It was in fact solicited by one John O. Scott, who had been engaged in that business for a considerable time and brought many applications to Bates & Morrow, the agents at Roodhouse who were authorized by the company to write and issue its policies. He died before the first trial and his testimony was never obtained. Besides the parties, no one was present when the arrangement was made but George W. Field, the husband of appellee. His testimony was that Scott came to see her at the building, took its dimensions, was informed by her of her actual interest in the property, told her the amount of the premium, agreed to give her thirty days time for its payment and promised to leave the policy for her with Mr. Pinkerton, a merchant at Rood-*121house; and that she then promised to pay the premium within the time so given. That is all that was shown of the transaction between them at that time. There was no application in writing, but it appears that he obtained the policy from Bates & Morrow and left it with Pinkerton for her, without any condition as to its delivery, unless by the statement that “ Field would come in and pay him some money ”—-the amount being indorsed on the envelope. On the second day after the fire. Field, with knowledge of the loss, did come in, pay him the money and receive the policy. On the same day Pinkerton paid it over to Scott, who paid it to Bates & Morrow, and they to the company—neither of whom knew at the time of its receipt, that the fire had occurred.

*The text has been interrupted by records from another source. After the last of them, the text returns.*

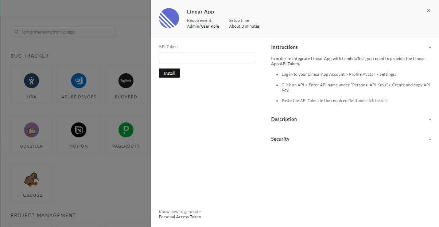Click the Linear App logo icon
Screen dimensions: 439x227
(169, 18)
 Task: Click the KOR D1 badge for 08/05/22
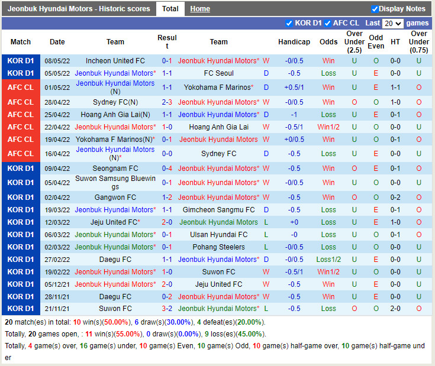point(21,61)

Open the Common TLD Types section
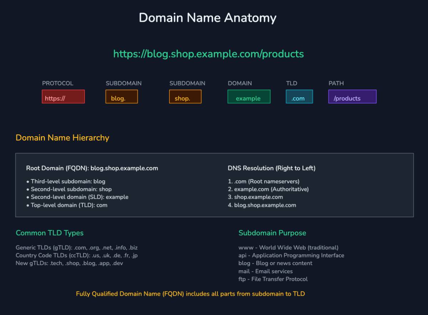click(50, 233)
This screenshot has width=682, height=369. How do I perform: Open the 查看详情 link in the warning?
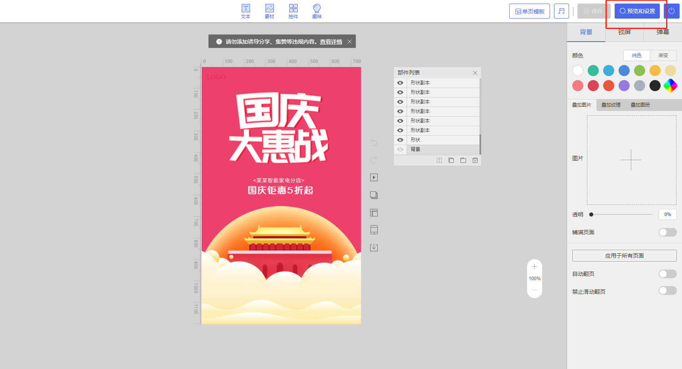click(331, 42)
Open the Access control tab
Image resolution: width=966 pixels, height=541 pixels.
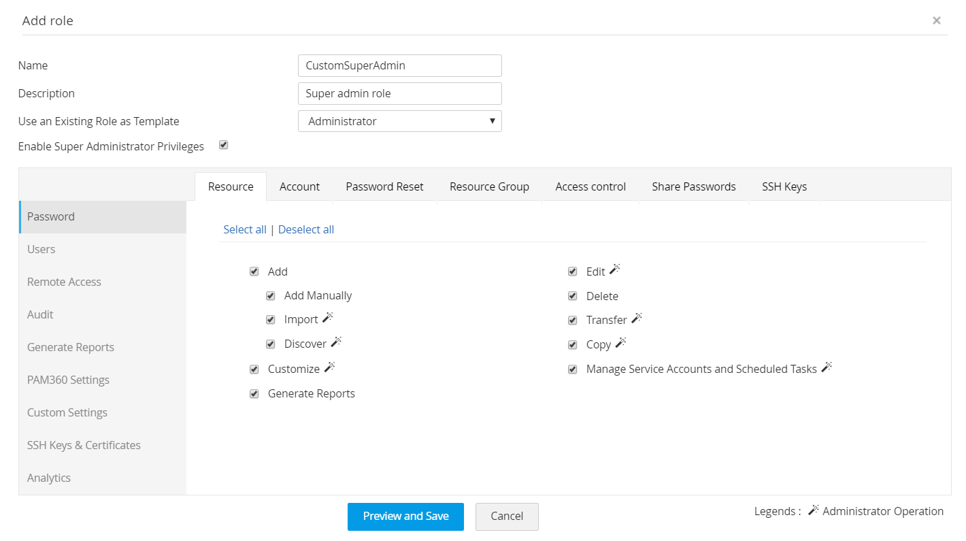click(590, 186)
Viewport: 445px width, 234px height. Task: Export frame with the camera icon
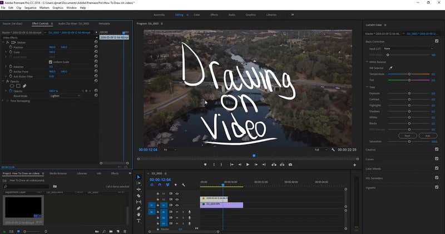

In the same inclosure with the store-building, there were a small dwelling house, smoke-house and barn. According to the testimony, the property all together, including the land, was worth less than a thousand dollars. It had belonged to Lewis F. Boyle, a former husband of appellee, who died intestate, in 1882, leaving her, his widow, and a daughter who is still living. At the time of his death the family was occupying the premises as a homestead, and appellee, with her child, continued so to occupy them until 1886, when she married Field, and moved with him to his father’s farm, about four and a half miles distant, where they have ever since resided. But she continued to carry on her business in the store building until a few days before the fire, when she rented it, and at the time of the fire, had removed nearly all of her stock, and other personal property therein. The tenant, however, had not then moved in. A man he had employed to clean it up, completed his work about four o’clock in the afternoon of the 23d, and the fire occurred about two o’clock the next morning. He testified that not more than two or three days could have elapsed from the time of her removal of her things to the commencement of his work. It does not appear that she expected, or had any reason to expect, that the lessee would not, or knew that he did not occupy the building immediately upon her removal

*122In her affidavit for proof of loss, appellee stated that the building was owned by her in fee simple, and that at the time of the fire, no other person had any interest in it, or any part of it. ' The written parts of the papers constituting the proof of loss, were prepared by one of her attorneys— from what data was not shown—and submitted to her for examination, before she subscribed and swore to them. Excepting the statement of her interest as above given, and the alleged extravagance of her claim of loss, which was $400 on the building, $35 on pool table, and $25 on the bar, no criticism is made of these papers. Her husband testified that she told Scott “ It was the property left by her first husband, and she had a homestead and dower in it.” He also testified that at the time of the fire she was about thirty years of age; and that the building was worth $600. Two carpenters estimated it respectively, at $600 and $625, while appellant’s witnesses range in theirs from two to four hundred.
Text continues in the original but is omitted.